▸ **Exercise data**:

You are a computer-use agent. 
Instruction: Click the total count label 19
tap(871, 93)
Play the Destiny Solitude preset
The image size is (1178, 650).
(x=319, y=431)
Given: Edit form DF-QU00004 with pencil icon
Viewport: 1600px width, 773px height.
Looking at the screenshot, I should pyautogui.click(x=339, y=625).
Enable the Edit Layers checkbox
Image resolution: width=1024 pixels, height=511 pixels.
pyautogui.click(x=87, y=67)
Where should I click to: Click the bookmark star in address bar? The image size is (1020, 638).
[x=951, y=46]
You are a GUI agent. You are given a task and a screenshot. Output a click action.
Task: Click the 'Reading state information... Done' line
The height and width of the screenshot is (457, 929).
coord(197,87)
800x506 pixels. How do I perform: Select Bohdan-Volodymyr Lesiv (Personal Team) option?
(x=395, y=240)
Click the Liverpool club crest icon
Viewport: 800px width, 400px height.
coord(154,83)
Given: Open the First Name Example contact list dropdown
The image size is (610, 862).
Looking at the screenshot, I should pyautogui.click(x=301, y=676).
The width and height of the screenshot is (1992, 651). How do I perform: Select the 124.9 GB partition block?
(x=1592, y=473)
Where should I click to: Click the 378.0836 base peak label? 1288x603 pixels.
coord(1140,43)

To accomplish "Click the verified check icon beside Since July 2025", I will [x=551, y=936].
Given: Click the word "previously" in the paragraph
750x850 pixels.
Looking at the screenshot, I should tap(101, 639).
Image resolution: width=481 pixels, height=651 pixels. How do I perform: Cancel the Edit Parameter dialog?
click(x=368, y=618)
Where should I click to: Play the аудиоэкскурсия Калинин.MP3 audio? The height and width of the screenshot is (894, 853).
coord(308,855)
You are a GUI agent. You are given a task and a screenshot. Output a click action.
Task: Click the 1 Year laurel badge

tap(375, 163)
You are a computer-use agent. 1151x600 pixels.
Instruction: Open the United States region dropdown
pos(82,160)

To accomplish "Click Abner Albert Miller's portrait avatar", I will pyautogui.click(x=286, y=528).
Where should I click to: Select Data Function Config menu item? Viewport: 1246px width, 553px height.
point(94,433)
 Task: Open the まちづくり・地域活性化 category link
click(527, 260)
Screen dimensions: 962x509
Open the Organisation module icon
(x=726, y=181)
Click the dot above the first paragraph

▸ **Task brief**: Print only what lies in the material above starting at the line with "Task: Click the 'Reading" and ending at the line with "Given: Click the", every line exactly as given.

▸ **Reply to the task**:
Task: Click the 'Reading state information... Done' line
The height and width of the screenshot is (457, 929).
coord(197,87)
800x506 pixels. How do I perform: Select Bohdan-Volodymyr Lesiv (Personal Team) option?
(x=395, y=240)
Click the Liverpool club crest icon
Viewport: 800px width, 400px height.
coord(154,83)
Given: Open the First Name Example contact list dropdown
The image size is (610, 862).
Looking at the screenshot, I should pyautogui.click(x=301, y=676).
The width and height of the screenshot is (1992, 651). How do I perform: Select the 124.9 GB partition block?
(x=1592, y=473)
Where should I click to: Click the 378.0836 base peak label? 1288x603 pixels.
coord(1140,43)

To accomplish "Click the verified check icon beside Since July 2025", I will [x=551, y=936].
Given: Click the word "previously" in the paragraph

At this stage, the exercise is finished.